Fueled by new technologies and widespread corporate adoption, social advertising is finally hitting the mainstream. According to a recent report issued by Strategy Analytics, ad spend on social networks grew a robust 41% globally in 2014, totaling over $15.3 billion, and now accounts for 11% of global digital ad spend. A similar report by eMarketer was even more sanguine, projecting that social advertising spend will reach $23.68 billion in 2015. Regardless of which figure you go with, the trend line is clear: brands are shifting their ad dollars into social media.
The Ad Man Cometh
While seen by many as the inevitable advancement of ad tech into fertile new territory, the trend of brands investing in social advertising is a growing cause for concern among many practitioners of and believers in "organic" or "traditional" social media marketing. Writing in Ad Age last month, Mike Proulx wrote a subtle, albeit widely misconstrued, article lamenting the current state of social media marketing:
"Let's call it what it is: Social media marketing is now advertising. It's largely a media planning and buying exercise -- emphasizing viewed impressions. Brands must pay if they really want their message to be seen. It's the opposite of connecting or listening -- it's once again broadcasting."
After saying his peace, Proulx shifted tack, taking a more practical "if you can't beat 'em join 'em" approach by offering five ways marketers could take advantage of this new era of, as he dubbed it, #NotReally social media marketing (for which he was widely pilloried in the comments section at the end of his post).
With Pernicious Ad Tech
To summarize, the argument from the anti-social advertising crowd goes something like this: after a promising start to a digitally driven social media marketing model that was meant to create democratic two-way social engagement between brands and consumers, Madison Avenue has since moved in and poisoned the social media garden root and branch, infusing pernicious ad tech into the fledgling social ecosystem, to its lasting detriment.
Here's the thing: as the marketing world goes digital and social media hits the mainstream, the infusion of big money into social media was all but inevitable. After all, most businesses are capitalist ventures and money, it goes without saying, is an integral part of capitalism.
Although as a digital marketer I empathize on a gut level with the lament over big corporate media bullies tromping in our (as yet) largely unsullied organic social media sandbox, in reality I think some level of investment in social advertising is a smart thing for most brands. As social media marketing comes of age, I don't think the answer is (or has to be) either/or-either you connect with and engage your audience organically with social media marketing or you try to target them with social ads-but instead is a combination of the two; a both/and, if you will.

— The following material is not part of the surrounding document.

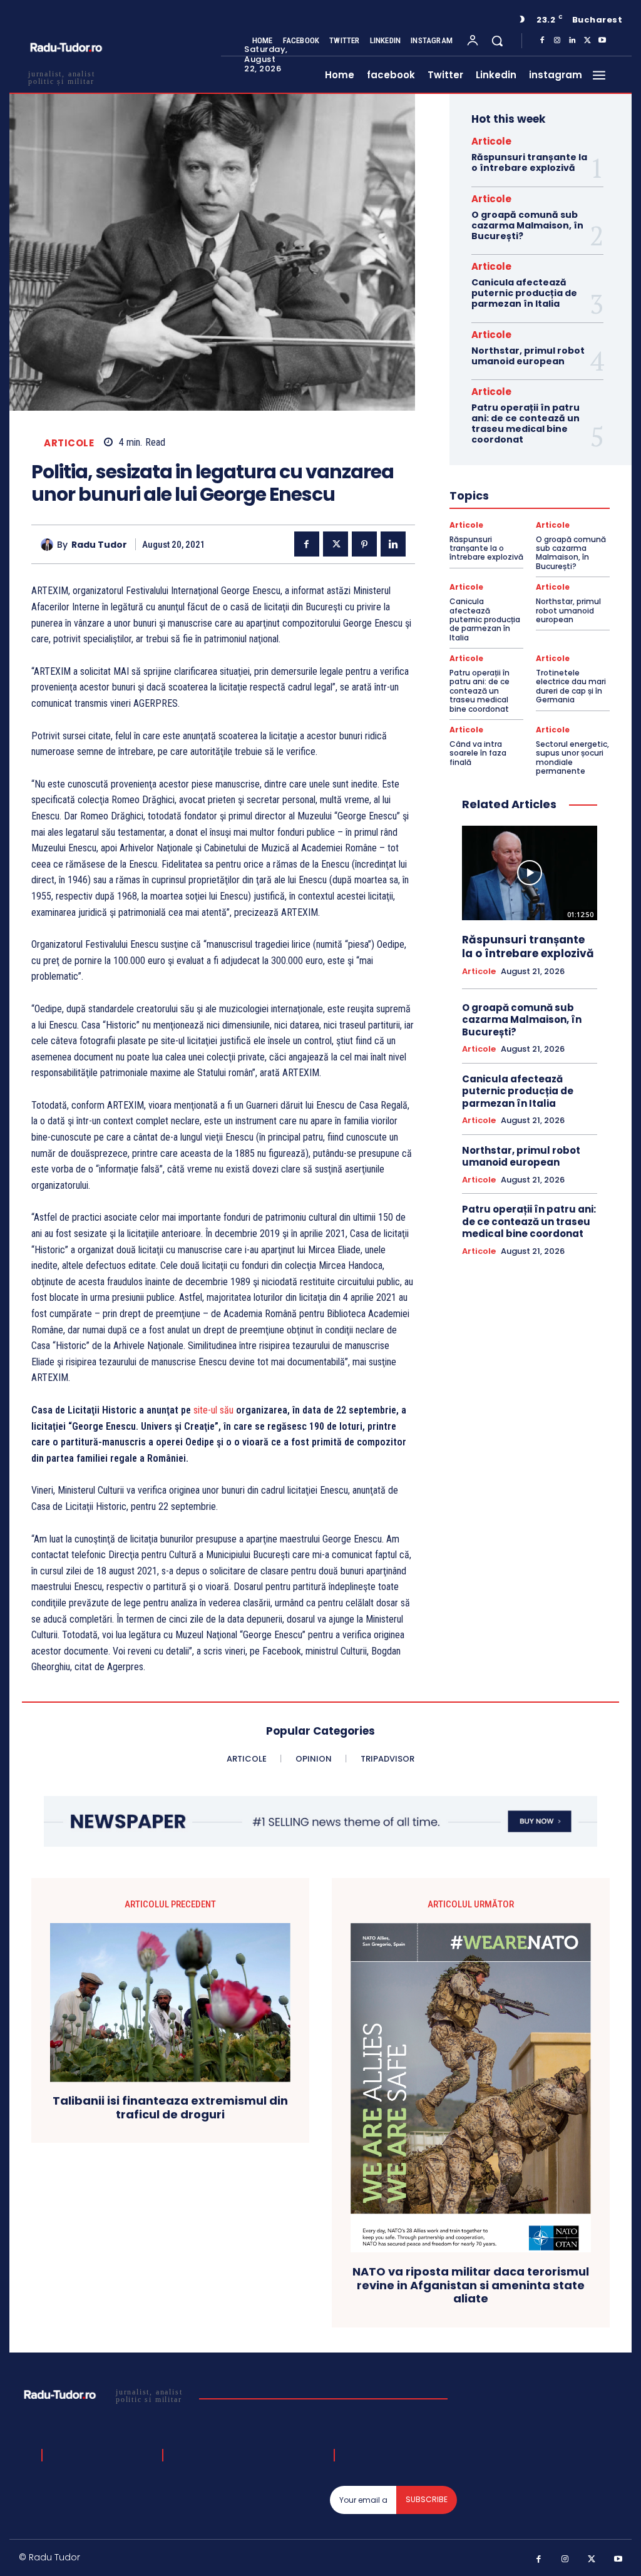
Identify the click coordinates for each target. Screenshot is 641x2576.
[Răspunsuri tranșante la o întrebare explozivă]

Understanding the Digital Consumer
Humans are complex creatures with varying preferences and sometimes consonant, sometimes dissonant, impulses and motivations. If we business practitioners and marketers are to truly buy into the idea that digital is, in fact, seamlessly integrating into virtually every aspect of consumers' daily lives, then we must also accept the parallel notion that digital consumers (complex humans that they are) may want two-way, open engagement with brands at certain times and highly targeted ads containing relevant information and offers from them at others. If as a consumer I have a question or a complaint, I may wish to socially interface with a human (via a digital medium or otherwise); if I'm trying to buy something, I may simply want to transact my business and be done with it.
In a deeper sense, I think the whole social advertising vs organic social media marketing debate betrays the extent to which social really has hit the business mainstream. As such, it represents another stage in the continuing maturation process-the coming of age, if you will-of social media as a legitimate marketing tool for all brands great and small.